В рассказе Олега Лукошина «Безобразные девочки снова в моде» («Урал», № 6) действует герой иной социальной принадлежности, но он тоже нравственно слаб. Это такой молодой человек перекати-поле, сегодня здесь, завтра там. Он приезжает в поселок, чтобы устроиться на местный загибающийся завод, снимает угол в избе, и тут-то разворачивается кошмарная картина нищеты и вырождения российской глубинки. Одинокая хозяйка пьет, скандалит и жестоко издевается над своими обезображенными дочерьми. Герой поначалу настроен мирно, он даже находит общий язык с забитыми и запуганными девочками, но, когда они начинают хотеть от него отцовской заботы, срывается с места. Осуждать его трудно – понятно, что на его месте подавляющее большинство людей так бы и поступило. Обращает на себя внимание истерика главного героя в конце рассказа: «Гады! Изверги рода человеческого! Разве я за этим сюда приехал? За страданием? За любовью? За нежностью? Я работать хотел, жить по-человечески». Выходит, что «жить по-человечески» – значит жить без любви и нежности, тем более – без страдания.
-=-=-
— Список заданий —
- 1) Согласуются ли с отрывком о рассказе Лукошина следующие утверждения? Для каждого ответьте «да» или «нет» и приведите решающие слова из отрывка дословно.
(a) Герой приезжает в поселок, чтобы устроиться на местный завод.
(b) Хозяйка избы живет с мужем.
(c) Когда девочки начинают хотеть от героя отцовской заботы, он остается с ними.
- 2) Продолжите отрывок о рассказе Лукошина, начав сразу после его последнего предложения.

— Представленные данные —
-=-=-
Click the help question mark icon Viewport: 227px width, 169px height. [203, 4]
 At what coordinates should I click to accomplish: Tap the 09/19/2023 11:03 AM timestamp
-=-=-
— Письменные ответы —
- 1)
(a) Да: «Он приезжает в поселок, чтобы устроиться на местный загибающийся завод».
(b) Нет: «Одинокая хозяйка пьет, скандалит и жестоко издевается над своими обезображенными дочерьми».
(c) Нет: «когда они начинают хотеть от него отцовской заботы, срывается с места».

- 2)
В цикле «Несколько рассказов о ненависти» Лукошин пытается продемонстрировать «крутизну» – и обнаруживает всю свою инфантильность. Это ненависть слабого. Ненависть обиженного. Сильные – способны любить.
Еще один неутешительный портрет героя нашего времени явлен в рассказах Алексея Карасева «Марш Преображенского полка» и «Маргинал» («Новый мир», № 2). Оба они о людях молодых, но уже безнадежных. При этом ни один, ни другой никуда не стремятся от себя таких – живут и все. Им и так нормально. Никакого конфликта нет.
Заканчивая тему нравственной деменции, приведу в пример еще один рассказ Романа Сенчина – «Мы идем в гости» («Дружба народов», № 7). Герои рассказа положительные люди, но вот остальной народ – да-а-а┘ В городе появляется больной СПИДом юноша. Его не любят из-за опасной болезни. Двое школьников, брат и сестра, берут над ним шефство – помогают адаптироваться на новом месте, но в итоге юношу кто-то жестоко избивает. По всей вероятности, это ухажер опекунши. Как ни странно, это событие не откликается в ее душе болью, хотя она успела увлечься своим подопечным. Во всяком случае, Роман Сенчин не дает нам понять обратного.
* * *
В общем, очень разное отношение к человеку демонстрируют «молодые» и «зрелые». Это понятно. Грустно от другого. Цена человеку у молодых авторов – копейка, их герои либо слабаки и калеки, либо безнадежные эгоисты, не считающие всех прочих за людей. «Любви они захотели! Нежности! Какая вам нежность, какая любовь, недоделанные?!» – это не только герой Лукошина, это хор поколения. Социум непременно перебивает усилия личности, втаптывает их в грязь. Нечего рыпаться – все безнадежно.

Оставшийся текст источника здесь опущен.